Fabrication of amorphous hollow mesoporous Si@SiOx nanoboxes as an anode material for enhanced lithium storage performance

Hollow mesoporous Si@SiOx nanoboxes are synthesized successfully by a simple sol-gel reaction of triethoxysilane using Fe2O3 nanocubes as the template, followed by a thermal reduction process under reducing atmosphere and subsequent acid treatment process. The as-prepared HM-Si/SiOx nanoboxes exhibit a typical hollow structure with a uniform cavity size of similar to 200 nm and ultrathin shells of similar to 50 nm, in which the shell is composed of a large number of small particles (<10 nm). The results reveal that hollow mesoporous Si@SiOx nanoboxes have sufficient internal nanovoids and a rationally designed mesoporous structure, which effectively buffers the volume variation of Si nanocrystals without fracture and maintains the structural integrity of the electrode during the cycling processes.
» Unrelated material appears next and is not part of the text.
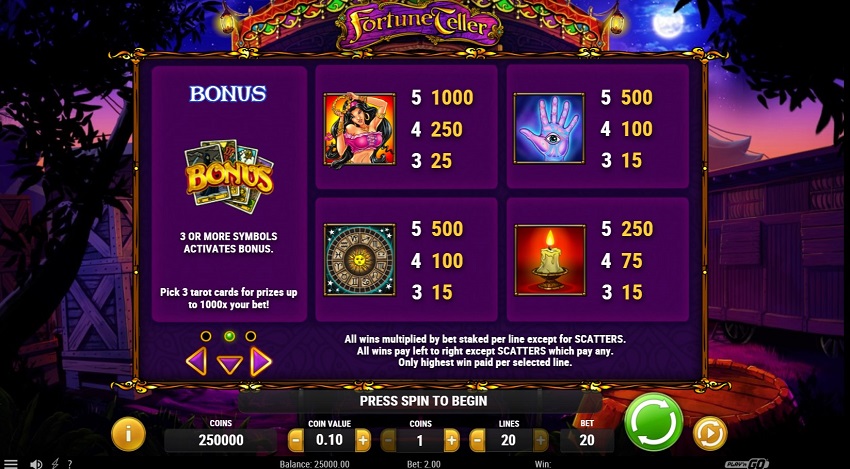Increase coin value with plus button
Screen dimensions: 850x469
(363, 440)
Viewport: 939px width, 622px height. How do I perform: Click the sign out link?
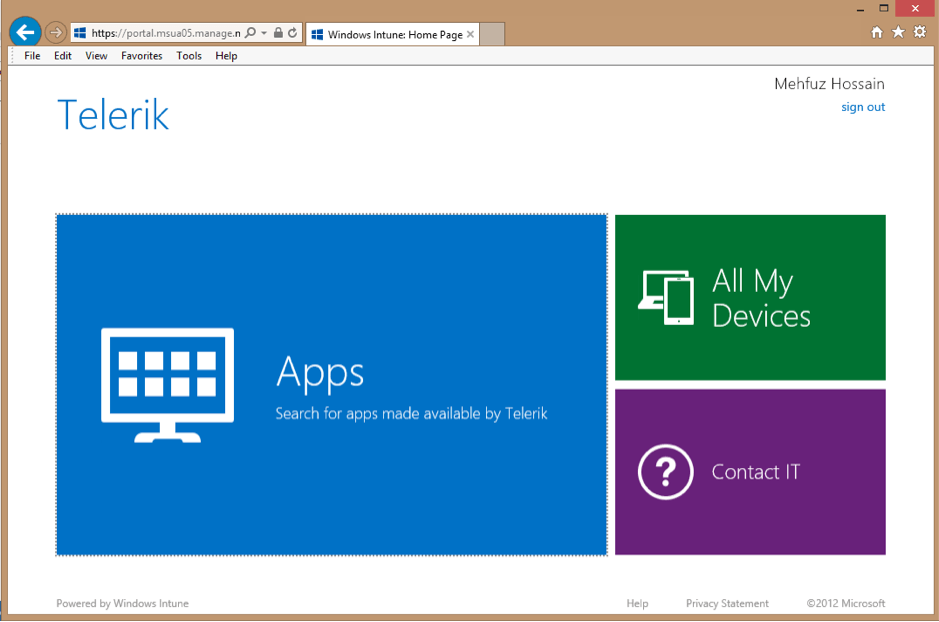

The resulting hollow mesoporous Si@SiOx nanobox electrode has a high initial reversible specific capacity of 940.29 mA h g(-1) at a current density of 200 mA g(-1), exceptional cycling stability (remains at 947.54 mA h g(-1) following 500 cycles), and superior rate capabilities. This reasonable structure design and novel approach can be of visible significance for the development of new Si-based anode materials for lithium-ion batteries.